Correlation of ultrasound phase with physical skull properties.

Noninvasive treatment of brain disorders using focused ultrasound (US) requires a reliable model for predicting the distortion of the field due to the skull using physical parameters obtained in vivo. Previous studies indicate that control of US phase alone is sufficient for producing a focus through the skull using a phased US array. The present study concentrates on identifying methods to estimate phase distortion. This will be critical for the future clinical use of noninvasive brain therapy. Ten ex vivo human calvaria were examined. Each sample was imaged in water using computerized tomography (CT). The information was used to determine the inner and outer skull surfaces, thickness as a function of position, and internal structure. Phase measurement over a series of points was obtained by placing a skull fragment between a transducer and a receiver with the skull normal to the transducer. Correlation was found between the skull thickness and the US phase shift.
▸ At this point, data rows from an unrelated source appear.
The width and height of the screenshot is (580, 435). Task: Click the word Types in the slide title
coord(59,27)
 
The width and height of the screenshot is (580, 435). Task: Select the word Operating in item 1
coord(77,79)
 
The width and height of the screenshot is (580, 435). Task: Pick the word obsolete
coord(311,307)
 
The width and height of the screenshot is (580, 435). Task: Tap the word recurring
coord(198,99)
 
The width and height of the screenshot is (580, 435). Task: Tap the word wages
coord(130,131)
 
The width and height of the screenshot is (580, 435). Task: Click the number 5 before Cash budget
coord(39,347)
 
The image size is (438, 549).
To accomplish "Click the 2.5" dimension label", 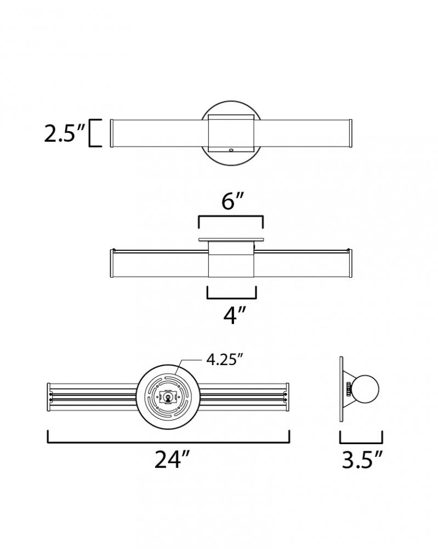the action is pyautogui.click(x=65, y=133).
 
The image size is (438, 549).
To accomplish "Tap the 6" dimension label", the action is pyautogui.click(x=232, y=201).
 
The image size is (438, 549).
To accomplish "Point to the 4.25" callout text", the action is pyautogui.click(x=224, y=360).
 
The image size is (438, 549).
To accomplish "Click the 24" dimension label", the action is pyautogui.click(x=172, y=459).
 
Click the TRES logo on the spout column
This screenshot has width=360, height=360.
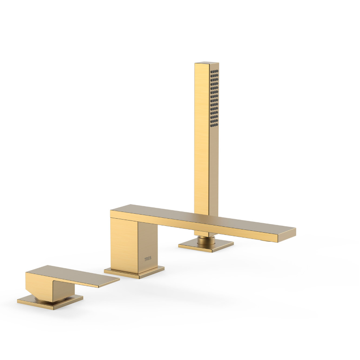(148, 259)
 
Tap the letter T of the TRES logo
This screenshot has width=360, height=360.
(145, 259)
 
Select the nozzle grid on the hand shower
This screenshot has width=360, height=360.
(215, 98)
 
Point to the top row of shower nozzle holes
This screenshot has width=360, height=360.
(215, 71)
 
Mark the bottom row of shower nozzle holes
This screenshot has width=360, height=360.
(215, 126)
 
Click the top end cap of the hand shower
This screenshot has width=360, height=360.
(207, 63)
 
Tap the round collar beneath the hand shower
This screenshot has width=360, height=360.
(206, 240)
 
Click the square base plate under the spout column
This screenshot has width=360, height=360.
(134, 272)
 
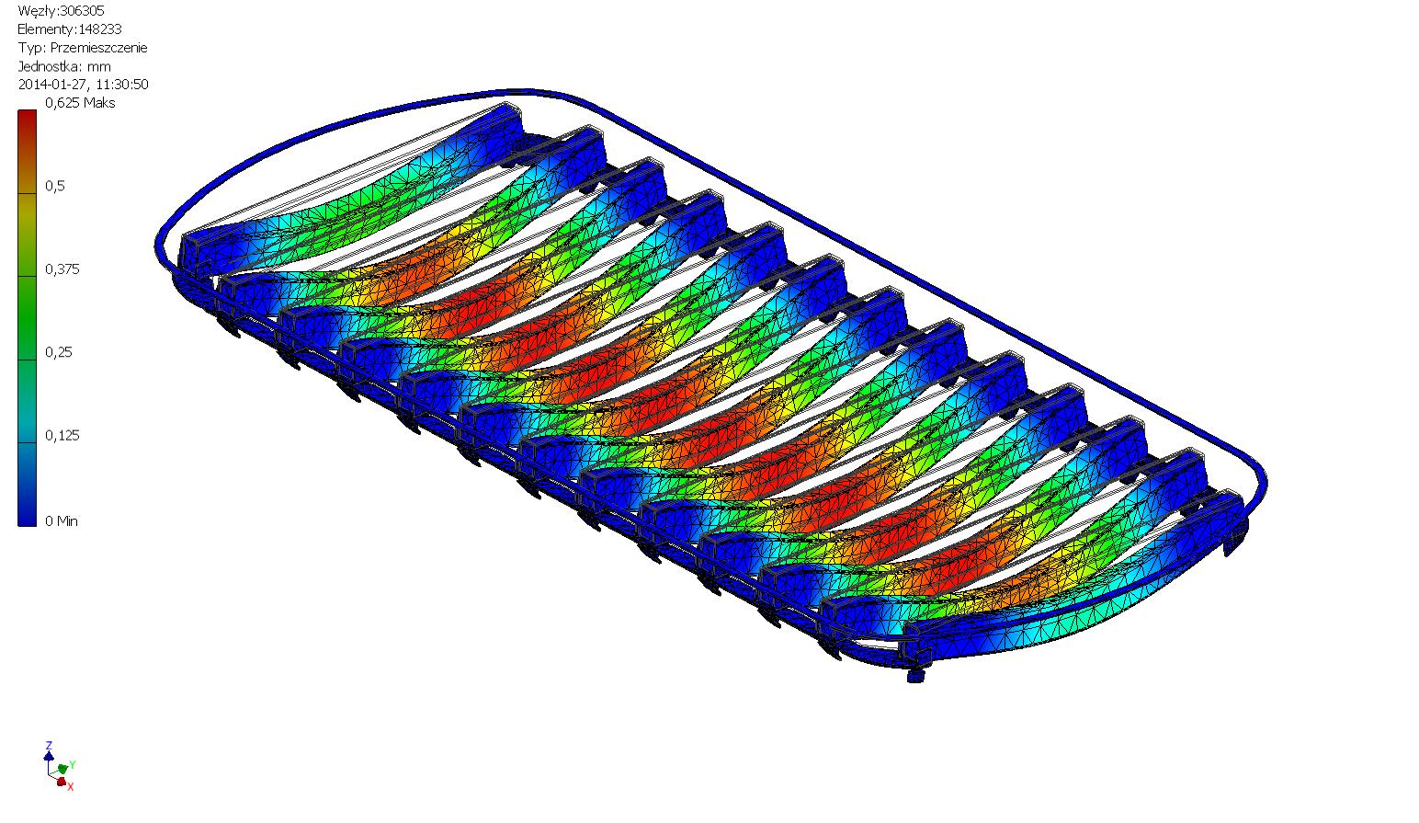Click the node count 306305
click(82, 11)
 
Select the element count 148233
click(99, 29)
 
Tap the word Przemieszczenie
click(99, 48)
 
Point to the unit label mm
click(99, 66)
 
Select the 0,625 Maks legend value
click(80, 103)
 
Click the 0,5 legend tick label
click(54, 186)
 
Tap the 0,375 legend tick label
click(62, 269)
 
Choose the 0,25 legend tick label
click(58, 352)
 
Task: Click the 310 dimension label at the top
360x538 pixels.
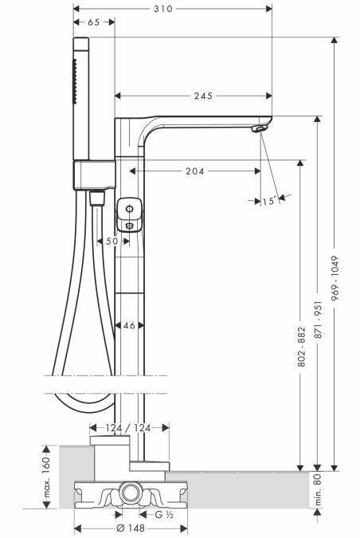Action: point(162,9)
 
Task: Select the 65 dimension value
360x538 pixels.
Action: point(94,22)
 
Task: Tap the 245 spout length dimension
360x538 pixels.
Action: point(203,96)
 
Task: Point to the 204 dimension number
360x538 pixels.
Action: point(195,171)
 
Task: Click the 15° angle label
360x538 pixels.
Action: point(269,201)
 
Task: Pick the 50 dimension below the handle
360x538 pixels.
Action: point(112,242)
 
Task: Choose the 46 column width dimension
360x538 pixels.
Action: point(129,325)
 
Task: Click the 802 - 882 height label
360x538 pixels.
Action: point(301,347)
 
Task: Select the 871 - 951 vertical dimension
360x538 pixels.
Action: point(319,320)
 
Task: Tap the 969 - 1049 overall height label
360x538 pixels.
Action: point(335,278)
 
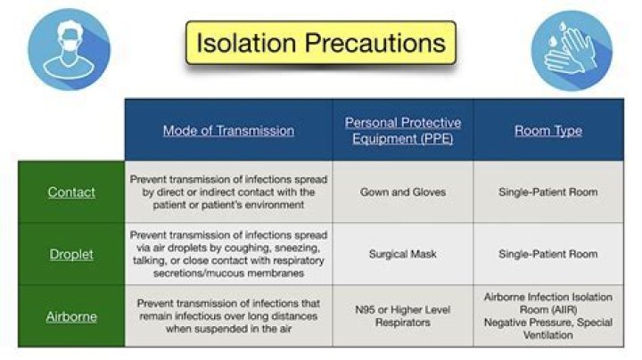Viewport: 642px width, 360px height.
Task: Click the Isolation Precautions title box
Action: [321, 43]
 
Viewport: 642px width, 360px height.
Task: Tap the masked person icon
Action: [69, 50]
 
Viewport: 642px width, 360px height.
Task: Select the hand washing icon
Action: [572, 50]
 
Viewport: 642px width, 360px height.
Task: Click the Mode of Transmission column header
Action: [228, 130]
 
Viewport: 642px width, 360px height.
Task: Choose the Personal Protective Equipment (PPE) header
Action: [403, 130]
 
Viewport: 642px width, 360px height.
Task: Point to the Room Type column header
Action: [548, 130]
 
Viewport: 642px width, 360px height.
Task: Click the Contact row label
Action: [71, 192]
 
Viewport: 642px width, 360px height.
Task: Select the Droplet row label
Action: [71, 254]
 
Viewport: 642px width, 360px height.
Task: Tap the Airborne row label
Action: [71, 316]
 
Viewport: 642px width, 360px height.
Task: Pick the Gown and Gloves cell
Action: [403, 192]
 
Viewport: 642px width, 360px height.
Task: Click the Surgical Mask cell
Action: [403, 254]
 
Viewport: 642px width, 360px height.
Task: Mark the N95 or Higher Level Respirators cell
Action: [403, 315]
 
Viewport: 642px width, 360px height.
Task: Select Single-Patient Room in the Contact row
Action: [548, 192]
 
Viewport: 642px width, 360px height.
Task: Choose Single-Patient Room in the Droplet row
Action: [548, 254]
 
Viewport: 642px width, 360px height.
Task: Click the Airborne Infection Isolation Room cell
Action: [548, 315]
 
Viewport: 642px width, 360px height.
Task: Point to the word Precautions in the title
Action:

A linear fit of the data follows that predicted by a homogeneous skull when average speed of sound 2650 m/s was used. Large variance (SD = 60 degrees, mean = 50 degrees ) indicates the additional role of internal bone speed and density fluctuations. In an attempt to reduce the variance, the skull was first studied as a three-layer structure. Next, density-dependent bone speed fluctuation was introduced to both the single-layer and three-layer models. It was determined that adjustment of the mean propagation speeds using density improves the overall phase prediction. Results demonstrate that it is possible to use thickness and density information from CT images to predict the US phase distortion induced by the skull accurately enough for therapeutic aberration correction. In addition, the measurements provide coefficients for phase dependence on skull thickness and density that can be used in clinical treatments.